An awkward and outdated 1970s kitchen is turned into a roomy workable space for cooking and entertaining.
The challenge: Update and improve a dysfunctional 1970s townhouse kitchen, and open it up to the rest of the main floor without changing the footprint.
The design team: Architects Sarah Nettleton and John Marlow, Sarah Nettleton Architects, Minneapolis, 612-812-6075, www.sarahnettleton.com. The contractor was Full Circle Construction.
The solution: After living in the Minneapolis townhouse for six years, Sally and Jon Westby were tired of struggling with sparse counter space and lack of storage in the awkward L-shaped original ’70s kitchen. “When we had Thanksgiving, there was nowhere to set down platters,” said Sally.
Nettleton tore out a hall utility closet to gain 12 square feet, then creatively reconfigured the kitchen’s components. The new longer galley-style kitchen has three times the counter area and cabinets. “By rearranging the floor plan and repositioning the appliances, it gave us more counter space,” she said.
The other main-floor rooms also felt closed off and didn’t flow, said Westby. Nettleton widened the doorways between the kitchen and den and kitchen and dining room. This connected the three rooms and created more open, light-filled spaces. “Now light comes in across the townhouse from the east to west,” said Westby.

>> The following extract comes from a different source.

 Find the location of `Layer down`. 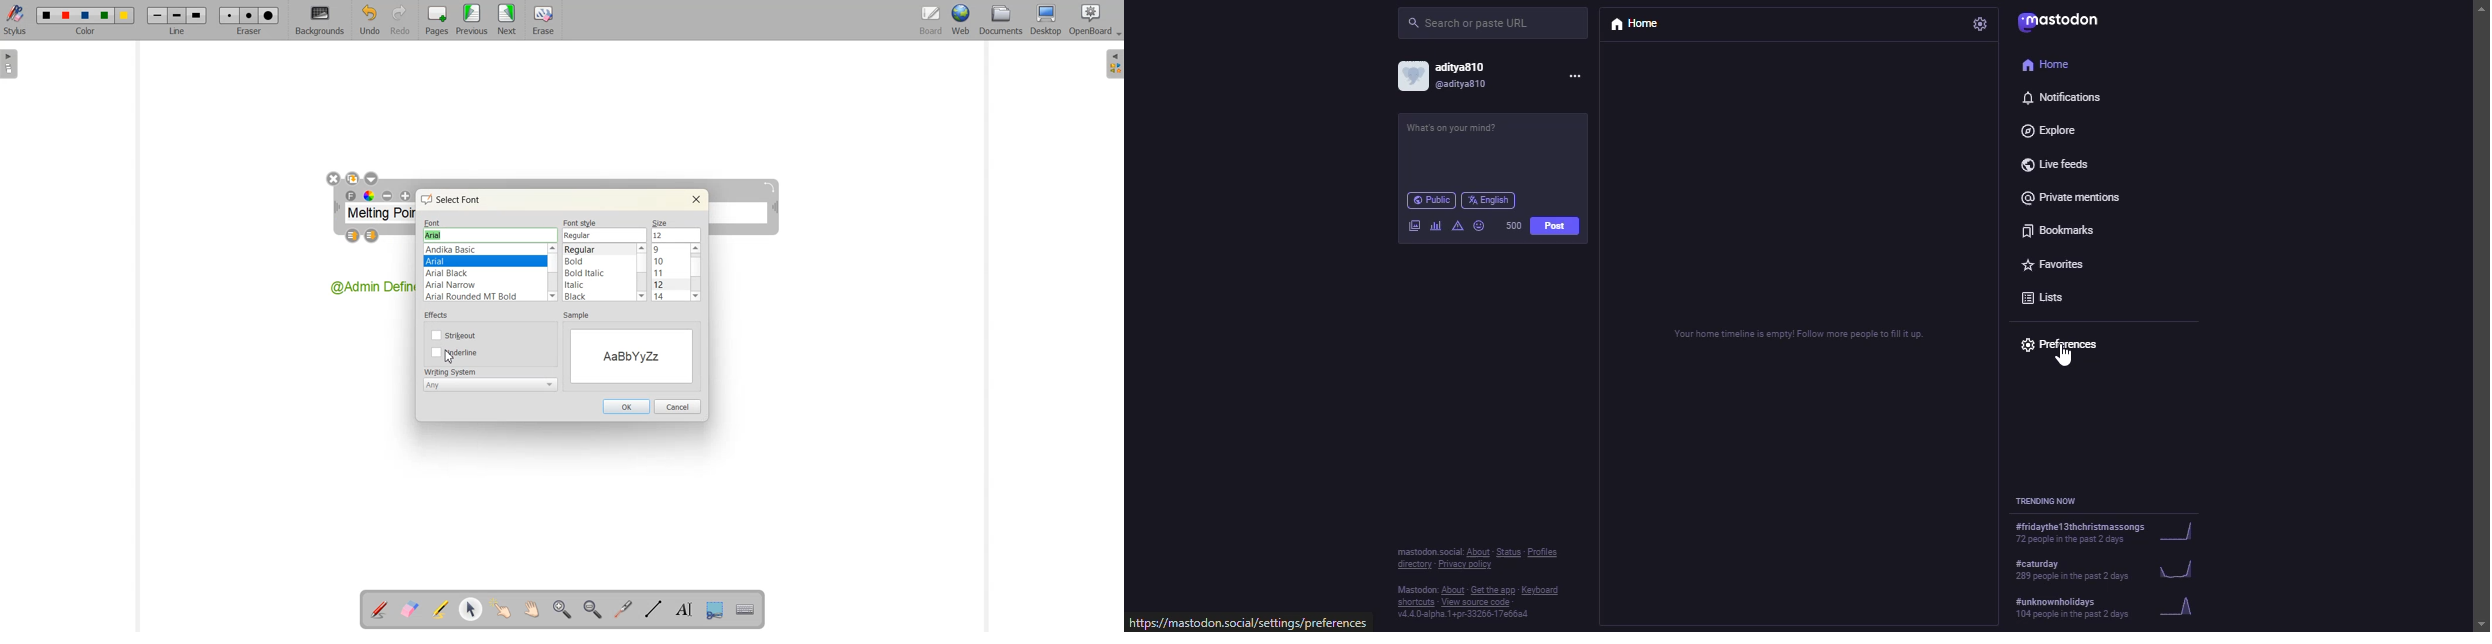

Layer down is located at coordinates (372, 236).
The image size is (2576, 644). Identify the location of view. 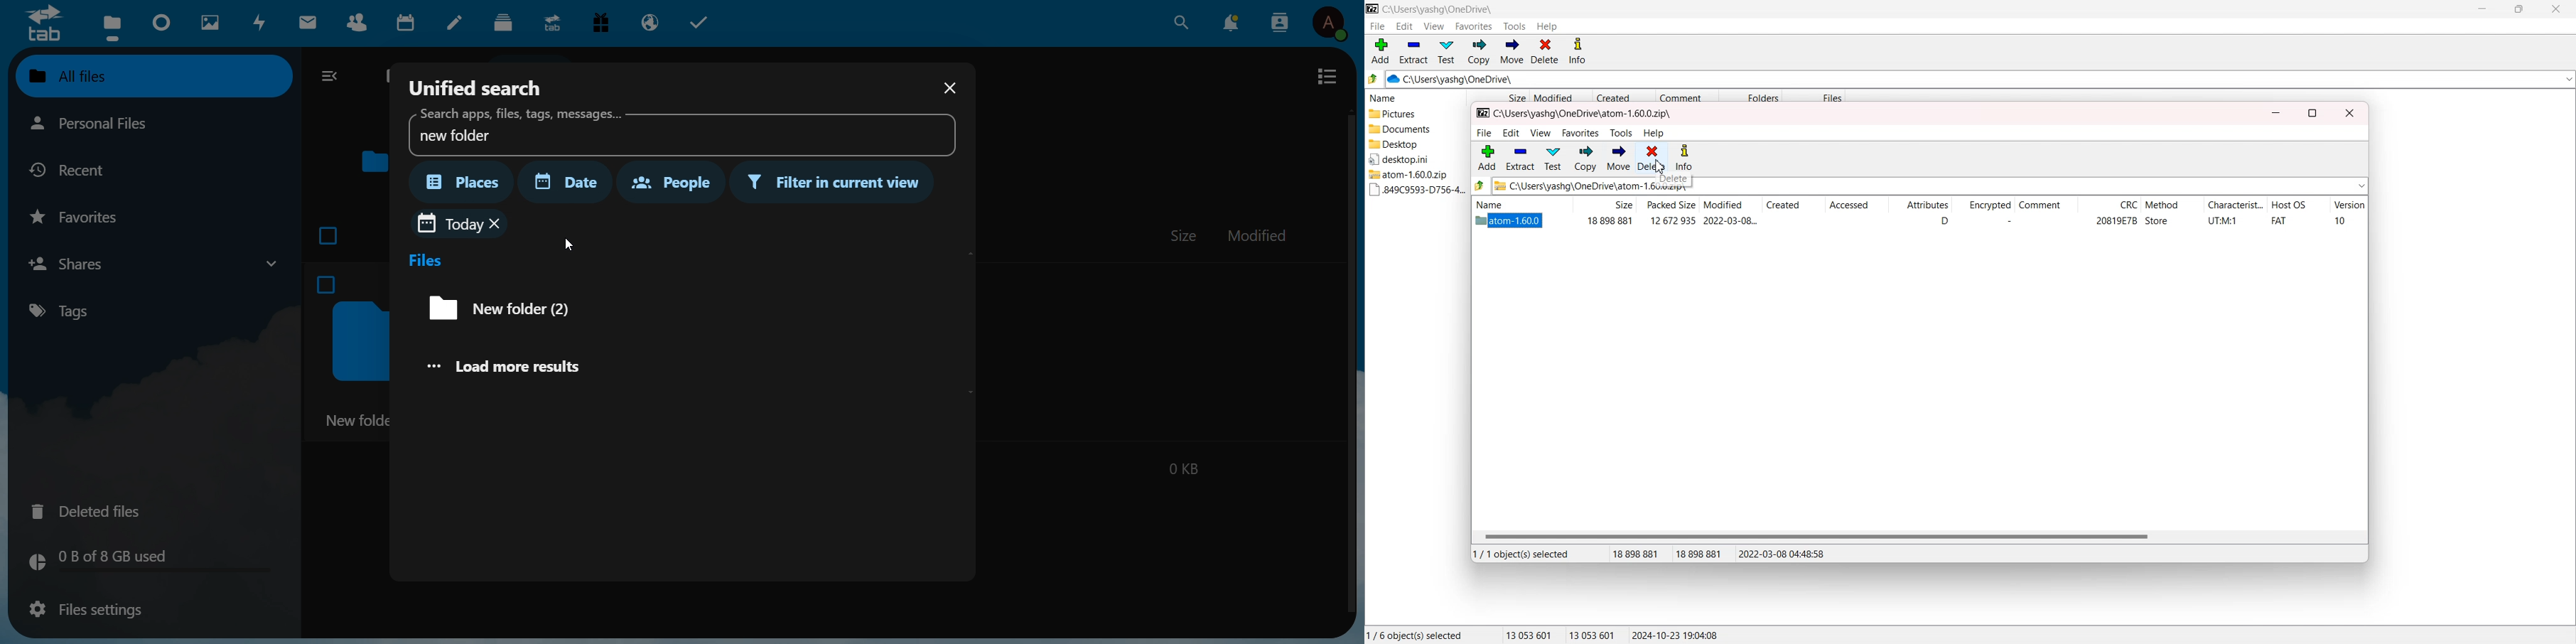
(1327, 76).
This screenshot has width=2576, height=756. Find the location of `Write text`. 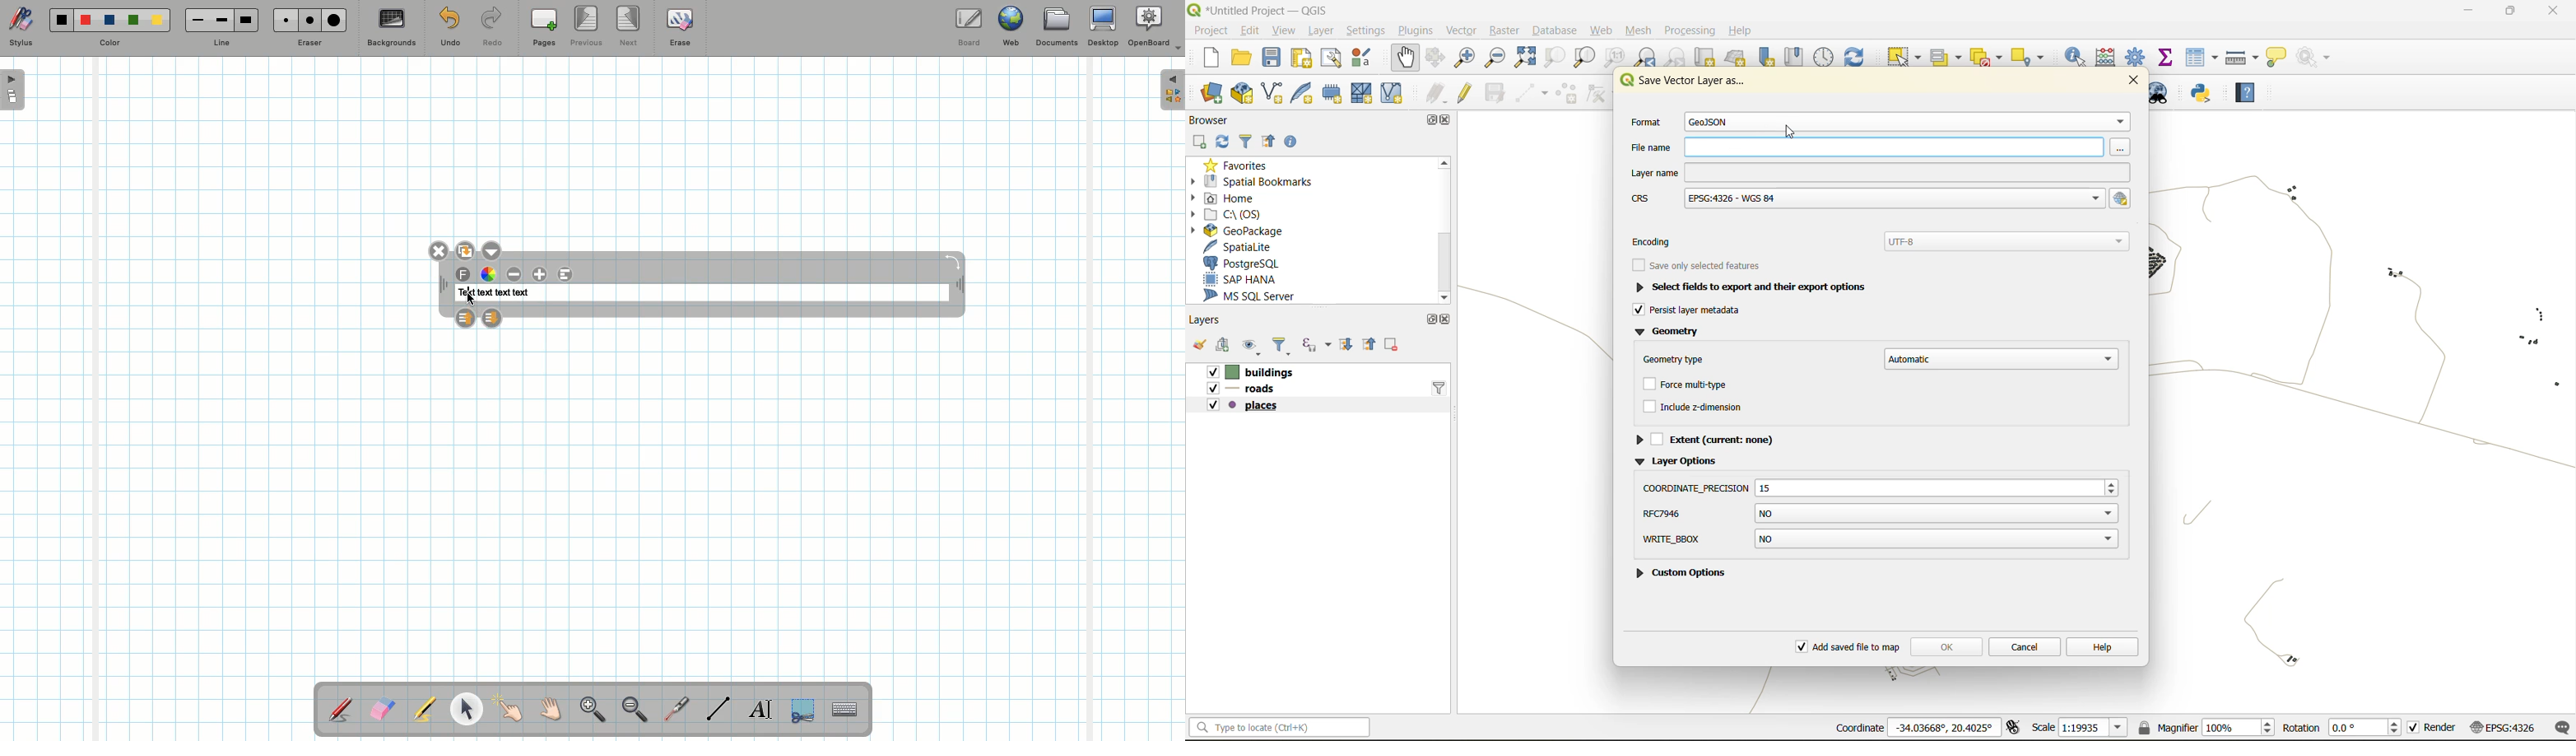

From closet to beverage cooler: Utility closet space was turned into a built-in buffet with a wine refrigerator, granite countertop and storage cabinets.
Lighten up: Nettleton added a new window above a built-in desk and nearly doubled the size of the kitchen window above the sink. “It’s not just about more glass,” she said. “Make sure you put in the right size and in the right place.”
Warm modern: Nettleton bridged modern and traditional styles by using flat-paneled maple doors, sleek polished-nickel pulls and granite countertops. The backsplash is a glass panel that is back-painted the same shade as the walls. The original dark oak floors were refinished with a lighter stain. “It’s up-to-date but not ultra-modern and looks like it fits with the traditional architecture of the townhome,” said Sally.
Computer station: A new built-in desk provides a transition between the existing den and new remodeled kitchen. Vertical shelving defines the spaces.
The result: “Even if you have an awkward floor plan, it’s possible to work with what you have and reconfigure the existing space for better functionality,” said Nettleton. “Our neighbor has the same unit but she was convinced ours was bigger,” said Westby. “She measured and they were the same.”
Best part: The couple had to be persuaded to add the open shelves, but now they are Sally’s favorite feature. “Dishes and glasses are more accessible, and it makes the kitchen feel open,” she said.